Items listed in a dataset
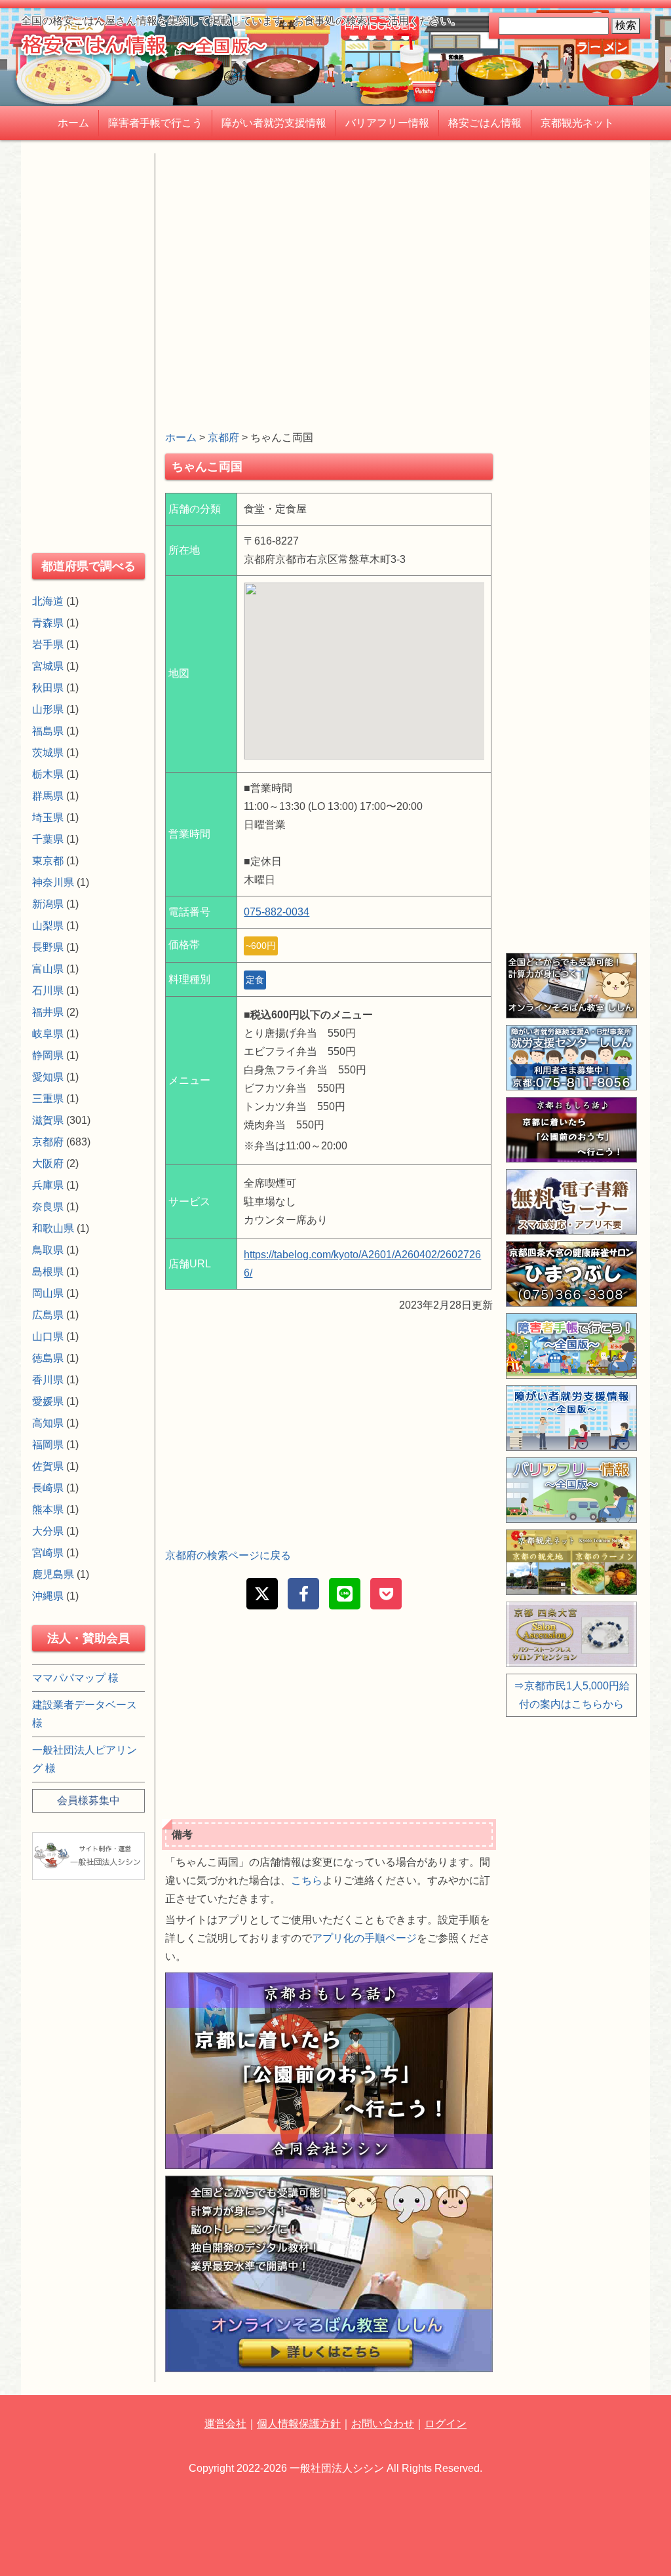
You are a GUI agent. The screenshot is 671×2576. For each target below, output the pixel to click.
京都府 (223, 437)
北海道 (48, 601)
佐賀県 (48, 1466)
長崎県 (48, 1487)
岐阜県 (48, 1033)
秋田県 (48, 687)
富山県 (48, 968)
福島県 (48, 731)
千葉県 (48, 839)
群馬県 (48, 795)
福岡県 (48, 1444)
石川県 (48, 990)
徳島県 (48, 1358)
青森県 (48, 622)
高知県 (48, 1423)
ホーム (73, 122)
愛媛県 (48, 1401)
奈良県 (48, 1206)
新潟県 (48, 904)
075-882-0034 (276, 911)
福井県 (48, 1012)
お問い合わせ (382, 2423)
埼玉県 (48, 817)
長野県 (48, 947)
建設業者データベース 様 (84, 1714)
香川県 (48, 1379)
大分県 (48, 1531)
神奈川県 (53, 882)
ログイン (446, 2423)
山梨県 (48, 925)
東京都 (48, 860)
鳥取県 (48, 1250)
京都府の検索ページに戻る (228, 1555)
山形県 (48, 709)
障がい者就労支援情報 (273, 122)
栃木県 (48, 774)
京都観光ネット (577, 122)
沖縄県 (48, 1596)
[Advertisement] (329, 245)
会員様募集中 (88, 1800)
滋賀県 (48, 1120)
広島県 (48, 1314)
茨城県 (48, 752)
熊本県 (48, 1509)
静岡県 (48, 1055)
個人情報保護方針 (299, 2423)
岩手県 (48, 644)
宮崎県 (48, 1552)
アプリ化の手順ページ (364, 1938)
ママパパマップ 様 (75, 1677)
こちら (306, 1880)
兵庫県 (48, 1185)
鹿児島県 (53, 1574)
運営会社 (225, 2423)
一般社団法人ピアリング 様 (84, 1759)
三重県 (48, 1098)
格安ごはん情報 (485, 122)
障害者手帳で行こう (155, 122)
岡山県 (48, 1293)
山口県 (48, 1336)
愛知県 (48, 1077)
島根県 (48, 1271)
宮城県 (48, 666)
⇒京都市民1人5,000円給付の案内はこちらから (572, 1695)
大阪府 (48, 1163)
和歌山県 (53, 1228)
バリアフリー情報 (387, 122)
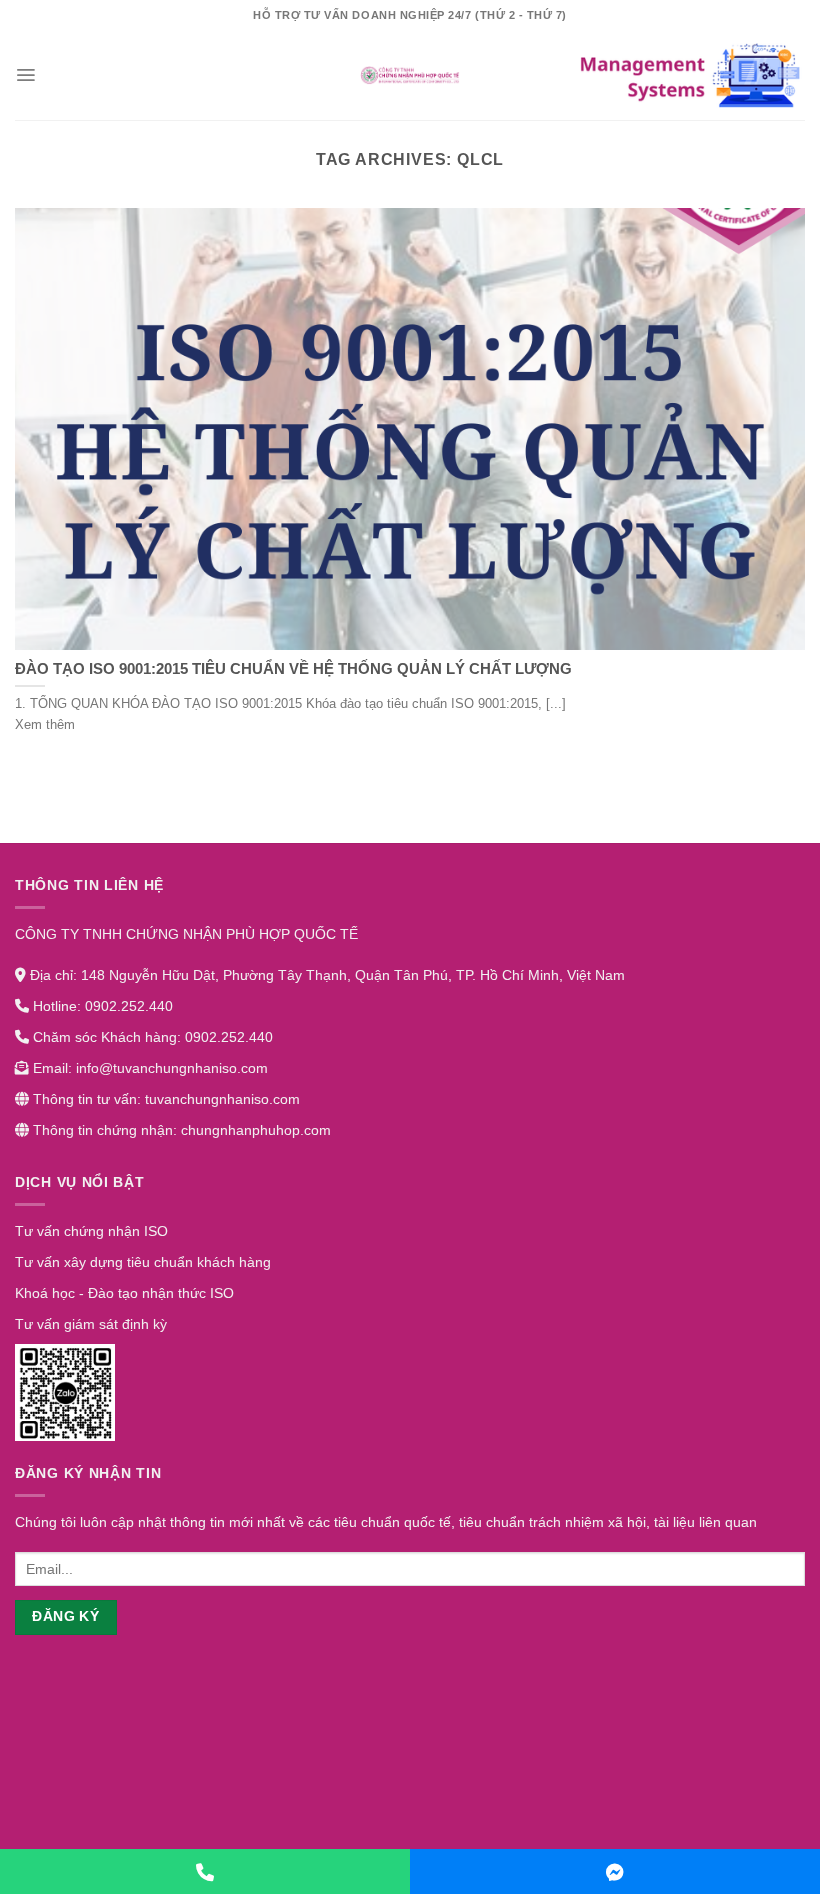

GOAL OF THE EXERCISE:
When you output the entries, keep each line exactly as it is and leave out any pictures.

ANSWER FOR THIS EXERCISE:
You are a GUI agent. The screenshot is 671×2576. For each target below, output the pixel to click.
京都府 (223, 437)
北海道 (48, 601)
佐賀県 (48, 1466)
長崎県 (48, 1487)
岐阜県 (48, 1033)
秋田県 (48, 687)
富山県 (48, 968)
福島県 (48, 731)
千葉県 (48, 839)
群馬県 (48, 795)
福岡県 (48, 1444)
石川県 (48, 990)
徳島県 (48, 1358)
青森県 (48, 622)
高知県 (48, 1423)
ホーム (73, 122)
愛媛県 (48, 1401)
奈良県 (48, 1206)
新潟県 (48, 904)
075-882-0034 (276, 911)
福井県 (48, 1012)
お問い合わせ (382, 2423)
埼玉県 (48, 817)
長野県 (48, 947)
建設業者データベース 様 (84, 1714)
香川県 (48, 1379)
大分県 (48, 1531)
神奈川県 (53, 882)
ログイン (446, 2423)
山梨県 (48, 925)
東京都 (48, 860)
鳥取県 (48, 1250)
京都府の検索ページに戻る (228, 1555)
山形県 (48, 709)
障がい者就労支援情報 (273, 122)
栃木県 (48, 774)
京都観光ネット (577, 122)
沖縄県 (48, 1596)
[Advertisement] (329, 245)
会員様募集中 (88, 1800)
滋賀県 (48, 1120)
広島県 (48, 1314)
茨城県 (48, 752)
熊本県 (48, 1509)
静岡県 (48, 1055)
個人情報保護方針 (299, 2423)
岩手県 (48, 644)
宮崎県 (48, 1552)
アプリ化の手順ページ (364, 1938)
ママパパマップ 様 (75, 1677)
こちら (306, 1880)
兵庫県 (48, 1185)
鹿児島県 (53, 1574)
運営会社 (225, 2423)
一般社団法人ピアリング 様 (84, 1759)
三重県 (48, 1098)
格安ごはん情報 (485, 122)
障害者手帳で行こう (155, 122)
岡山県 (48, 1293)
山口県 (48, 1336)
愛知県 (48, 1077)
島根県 (48, 1271)
宮城県 (48, 666)
⇒京都市民1人5,000円給付の案内はこちらから (572, 1695)
大阪府 (48, 1163)
和歌山県 (53, 1228)
バリアフリー情報 (387, 122)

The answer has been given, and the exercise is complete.